If you were a teenager in Baltimore in the late 1950s and early 1960s, you watched “The Buddy Deane Show.” When the final bell rang you sprinted home from school, saddle shoes smacking the sidewalk, knee socks sliding down your shins, until you skidded to a stop in front of your black-and-white TV and turned to WJZ Channel 13 to watch Maryland’s answer to “American Bandstand.” Chances are you wanted to be on “The Buddy Deane Show,” whose stars were ordinary teens turned local celebrities. The Committee, as they were known, could do all the hot dances of the day: the Madison, the mashed potato, the pony. Faced with pressure to integrate the show, something the station (and some Committee members’ parents) refused to allow, WJZ canceled Buddy Deane in 1964. Most people probably would’ve forgotten about “The Buddy Deane Show” ages ago had it not been immortalized by John Waters in his 1988 movie, “Hairspray.”....

[excerpts of the interview with John Waters and some members of “The Committee"]

....
Marie Shapiro (then Fischer): The first thing, they’d kind of look you over. I’m serious. I hate to say this, but they wanted attractive young people.

John Waters: Mary Lou [Barber] told me once that “a black girl could’ve gotten on the show easier than a fat girl.” . . . In [“Hairspray”], Ricki Lake’s character goes down to audition and they all make fun of her. I don’t think a fat girl ever came to audition.

....

John Waters: The most amazing thing about “The Buddy Deane” stardom was they would show up not knowing if they would fight or sign autographs. The boys were picked on, because boys didn’t dance then.

* Recorded information *
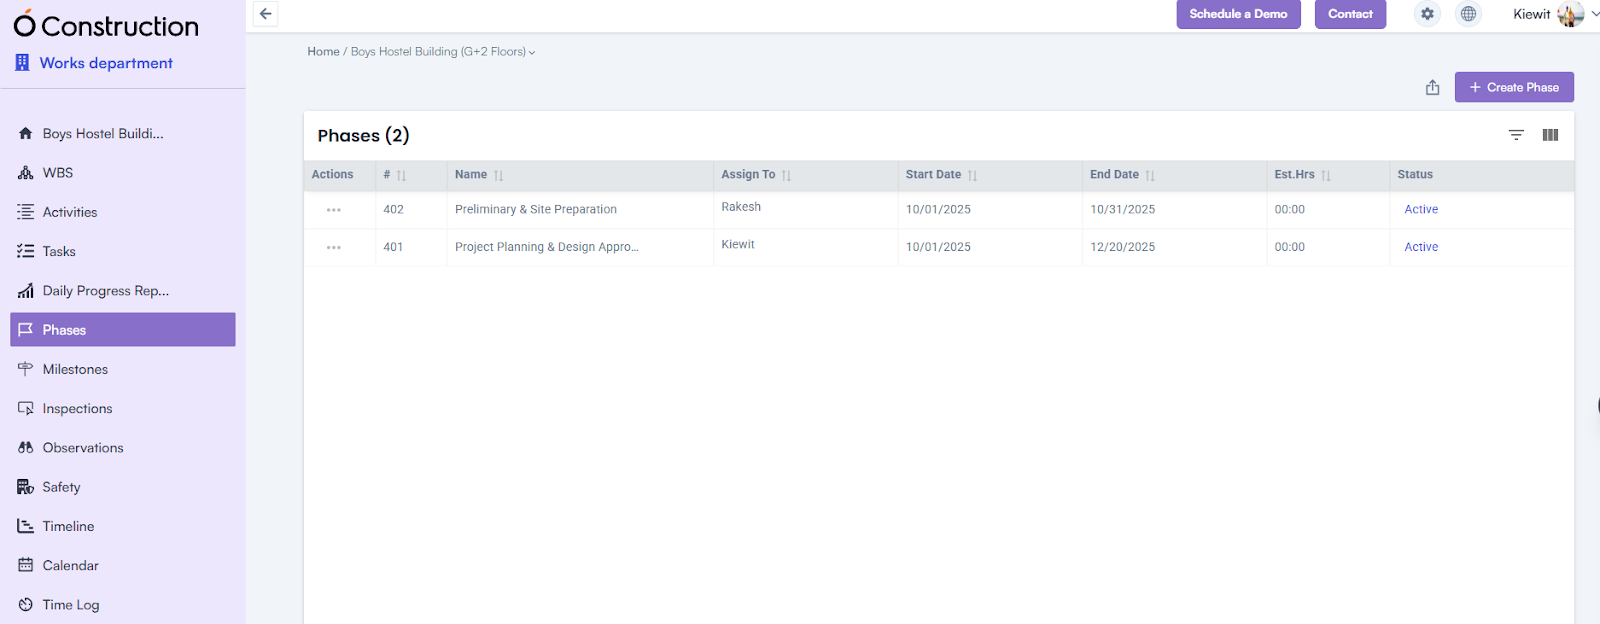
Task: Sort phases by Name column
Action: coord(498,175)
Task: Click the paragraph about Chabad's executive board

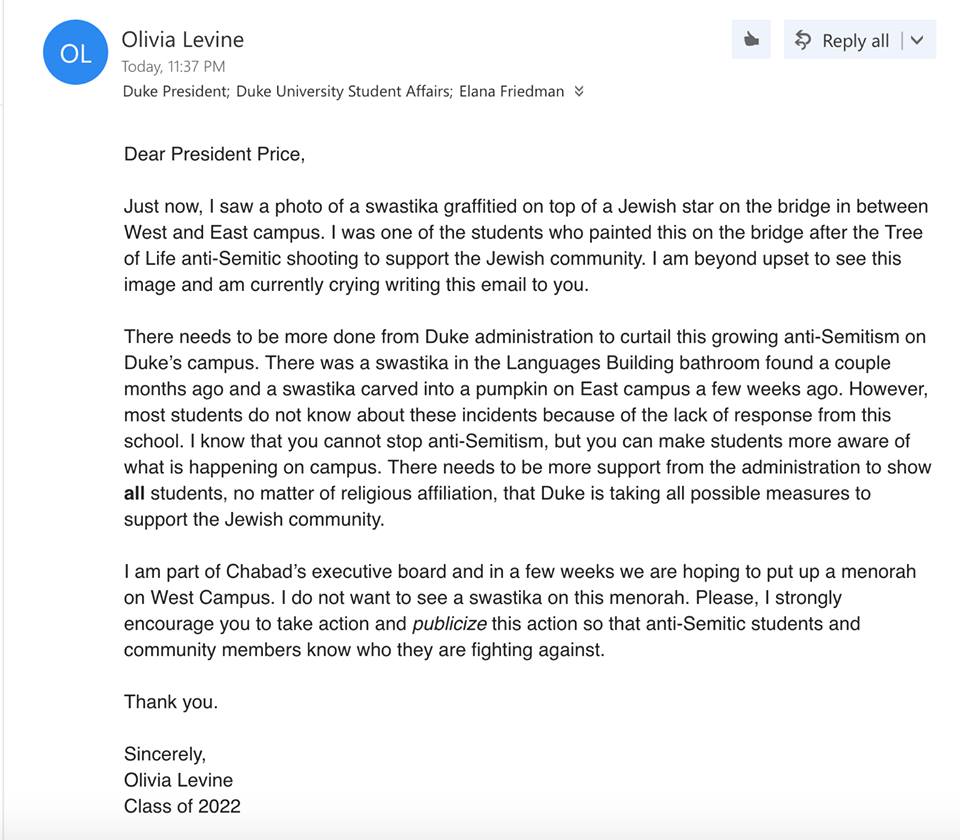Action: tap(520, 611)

* What needs to be done *
Please copy the passage about "The Buddy Deane Show" word for word, starting at "Marie Shapiro (then" and ending at "attractive young people.".

* Problem solution *
Marie Shapiro (then Fischer): The first thing, they’d kind of look you over. I’m serious. I hate to say this, but they wanted attractive young people.